* _Exercise requirements_: In the text below about Energinet, please translate the sentence "The involvement phase is when you finally reach out to potential partners." into Spanish.

* _Document text_:

++++++

The visual developed in the mapping phase (see figure 2) enhanced Energinet’s understanding of the challenge and provided a vision of how a good energy transmission system should be designed. This vision also made it clear that the relevant actors in general had difficulties in connecting the green technologies into a single system. To scale the benefits of the individual technologies to a societal scale, Energinet needed to integrate the technologies. However, it did not know how the design of a coherent and integrated system of all the available technologies should be developed.23
On this basis, the key challenge was defined as a question: “How might we enable conversion to renewable energy by harnessing synergies across the energy sector?”24
The involvement phase is when you finally reach out to potential partners. It can be tricky. Sometimes, other stakeholders in an ecosystem see each other as competitors, clients, or service providers—not as partners.
If the analysis phase answers the question of which partners to contact, involvement works out how to motivate them. It provides an opportunity for participants to listen, clarify common ground, and identify partners’ needs and priorities.
To engage and motivate the relevant actors, Energinet presented its initial understanding of the problem (gathered from phase 2) to the individual actors and invited them to contribute with their view on the problem and the possible solutions within the scope of the guiding principles outlined during the decision phase. Through this exercise, Energinet convinced the actors that the necessary background work was done and sought the actors’ inputs to validate and further the understanding of the problem. This set the stage for the engagement phase, where actors felt invited to codevelop the solution with the primary stakeholder, Energinet.25
The previous phases lay the foundation for the actual development of the solution. Trust had been built, dialogue had been initiated, transparency across actors had been established, and potential risks had been identified. The engagement phase is all about coming to the nuts and bolts—specifics and mechanisms in the proposed solutions.
For Energinet, the focus of this phase was to calculate the expected effects of integrating the technologies in a coherent system. It envisioned a multistakeholder operating model, with the implications for various actors clearly spelled out: What would the expected costs and benefits be? Which pricing mechanisms need to be integrated? And how to ensure that all actors could achieve the expected long- and short-term goals?26
Answering these questions required the formation of a close-knit group. The cocreation framework not only ensured that the relevant actors were included, it also developed a common understanding of the problem—one of the most important drivers in unlocking potential solutions to wicked problems.
In a world of wicked problems and conflicting incentives, the public sector has an opportunity to convene multiple stakeholders to discuss how to reshape entire markets. Cocreation is a delicate task. The cocreation framework, evolved via multiple experiments and case studies, offers a systematic approach to navigate the weeds. Like any real-world system, it can evolve in response to circumstances and results.

++++++

* _Dataset entries_:
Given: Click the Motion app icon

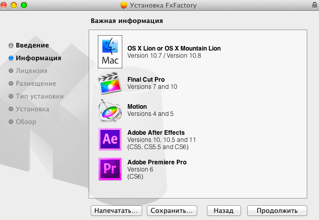Looking at the screenshot, I should 111,110.
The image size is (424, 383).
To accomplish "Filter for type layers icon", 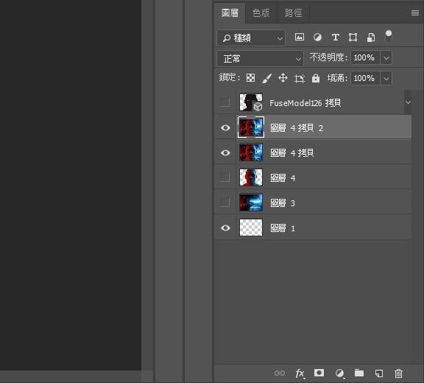I will 336,37.
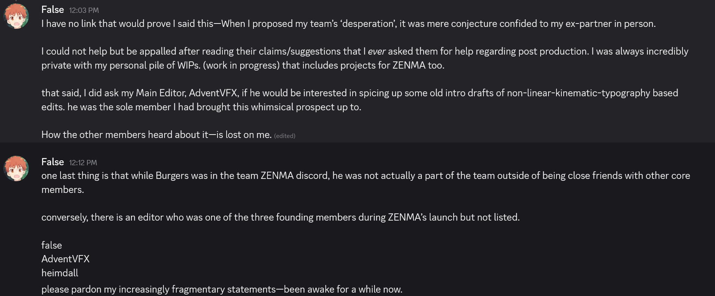Click the lowercase "false" list line
This screenshot has height=296, width=715.
pos(51,245)
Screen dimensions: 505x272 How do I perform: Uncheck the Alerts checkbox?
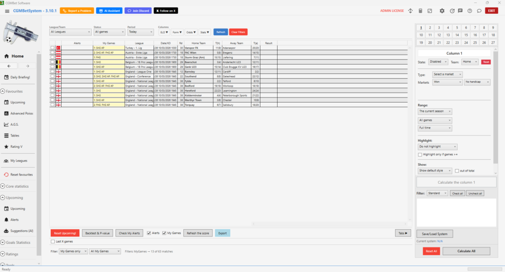click(x=149, y=233)

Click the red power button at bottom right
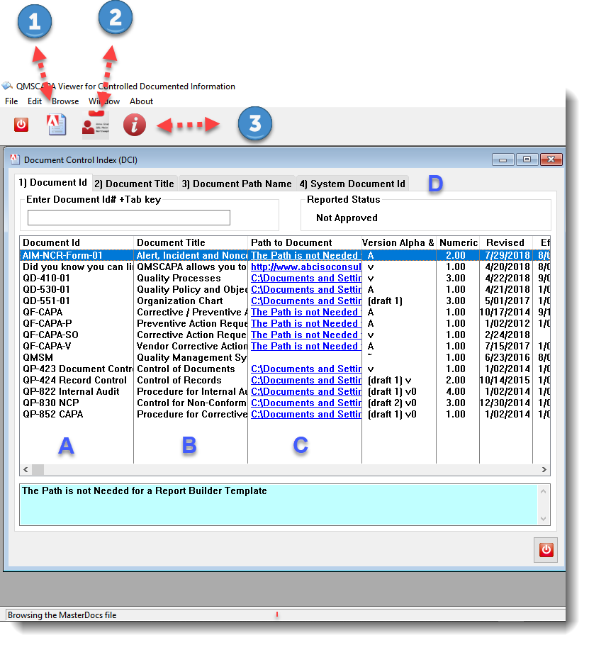545,549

++++++

* _Expected answer_: La fase de participación es cuando finalmente te pones en contacto con posibles socios.